-- start Source records --

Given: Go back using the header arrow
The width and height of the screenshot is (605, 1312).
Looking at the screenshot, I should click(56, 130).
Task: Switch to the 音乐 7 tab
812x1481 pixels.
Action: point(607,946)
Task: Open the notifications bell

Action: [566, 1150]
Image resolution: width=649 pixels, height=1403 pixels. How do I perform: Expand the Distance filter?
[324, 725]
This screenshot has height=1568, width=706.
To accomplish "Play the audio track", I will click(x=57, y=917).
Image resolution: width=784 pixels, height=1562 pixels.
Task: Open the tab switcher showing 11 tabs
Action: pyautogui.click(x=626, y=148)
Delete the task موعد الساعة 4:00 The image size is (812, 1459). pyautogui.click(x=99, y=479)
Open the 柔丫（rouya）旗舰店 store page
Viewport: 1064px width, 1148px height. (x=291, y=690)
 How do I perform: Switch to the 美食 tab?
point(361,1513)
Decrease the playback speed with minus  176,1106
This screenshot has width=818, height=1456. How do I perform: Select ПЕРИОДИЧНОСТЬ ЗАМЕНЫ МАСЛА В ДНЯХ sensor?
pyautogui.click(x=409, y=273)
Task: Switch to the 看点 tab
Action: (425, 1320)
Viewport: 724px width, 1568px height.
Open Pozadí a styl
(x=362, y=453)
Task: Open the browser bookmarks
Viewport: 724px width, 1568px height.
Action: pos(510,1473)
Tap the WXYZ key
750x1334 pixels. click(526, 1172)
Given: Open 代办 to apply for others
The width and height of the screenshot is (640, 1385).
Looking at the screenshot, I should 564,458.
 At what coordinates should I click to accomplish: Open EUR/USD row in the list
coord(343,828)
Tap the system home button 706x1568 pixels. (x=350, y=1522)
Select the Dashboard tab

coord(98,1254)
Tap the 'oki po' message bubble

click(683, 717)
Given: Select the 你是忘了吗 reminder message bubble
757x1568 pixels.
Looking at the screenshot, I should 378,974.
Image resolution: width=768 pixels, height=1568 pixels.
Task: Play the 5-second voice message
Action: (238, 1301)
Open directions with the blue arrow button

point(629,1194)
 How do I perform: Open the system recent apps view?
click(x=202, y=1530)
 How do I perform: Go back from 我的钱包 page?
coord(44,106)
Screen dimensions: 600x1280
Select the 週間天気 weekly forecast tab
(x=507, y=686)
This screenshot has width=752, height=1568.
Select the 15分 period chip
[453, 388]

-- end Source records --

Exercise aim: Swap "Select" for "Choose" wherever it occurs in the entries above, and give every line again with nothing else altered.

Answer for this exercise:
Given: Go back using the header arrow
The width and height of the screenshot is (605, 1312).
Looking at the screenshot, I should click(56, 130).
Task: Switch to the 音乐 7 tab
812x1481 pixels.
Action: point(607,946)
Task: Open the notifications bell

Action: [566, 1150]
Image resolution: width=649 pixels, height=1403 pixels. How do I perform: Expand the Distance filter?
[324, 725]
This screenshot has height=1568, width=706.
To accomplish "Play the audio track", I will click(x=57, y=917).
Image resolution: width=784 pixels, height=1562 pixels.
Task: Open the tab switcher showing 11 tabs
Action: pyautogui.click(x=626, y=148)
Delete the task موعد الساعة 4:00 The image size is (812, 1459). pyautogui.click(x=99, y=479)
Open the 柔丫（rouya）旗舰店 store page
Viewport: 1064px width, 1148px height. (x=291, y=690)
 How do I perform: Switch to the 美食 tab?
point(361,1513)
Decrease the playback speed with minus  176,1106
This screenshot has width=818, height=1456. How do I perform: Choose ПЕРИОДИЧНОСТЬ ЗАМЕНЫ МАСЛА В ДНЯХ sensor?
pyautogui.click(x=409, y=273)
Task: Switch to the 看点 tab
Action: (425, 1320)
Viewport: 724px width, 1568px height.
Open Pozadí a styl
(x=362, y=453)
Task: Open the browser bookmarks
Viewport: 724px width, 1568px height.
Action: pos(510,1473)
Tap the WXYZ key
750x1334 pixels. click(526, 1172)
Given: Open 代办 to apply for others
The width and height of the screenshot is (640, 1385).
Looking at the screenshot, I should 564,458.
 At what coordinates should I click to accomplish: Open EUR/USD row in the list
coord(343,828)
Tap the system home button 706x1568 pixels. (x=350, y=1522)
Choose the Dashboard tab

coord(98,1254)
Tap the 'oki po' message bubble

click(683, 717)
Given: Choose the 你是忘了吗 reminder message bubble
757x1568 pixels.
Looking at the screenshot, I should 378,974.
Image resolution: width=768 pixels, height=1568 pixels.
Task: Play the 5-second voice message
Action: (238, 1301)
Open directions with the blue arrow button

point(629,1194)
 How do I perform: Open the system recent apps view?
click(x=202, y=1530)
 How do I perform: Go back from 我的钱包 page?
coord(44,106)
Screen dimensions: 600x1280
Choose the 週間天気 weekly forecast tab
(x=507, y=686)
This screenshot has width=752, height=1568.
Choose the 15分 period chip
[453, 388]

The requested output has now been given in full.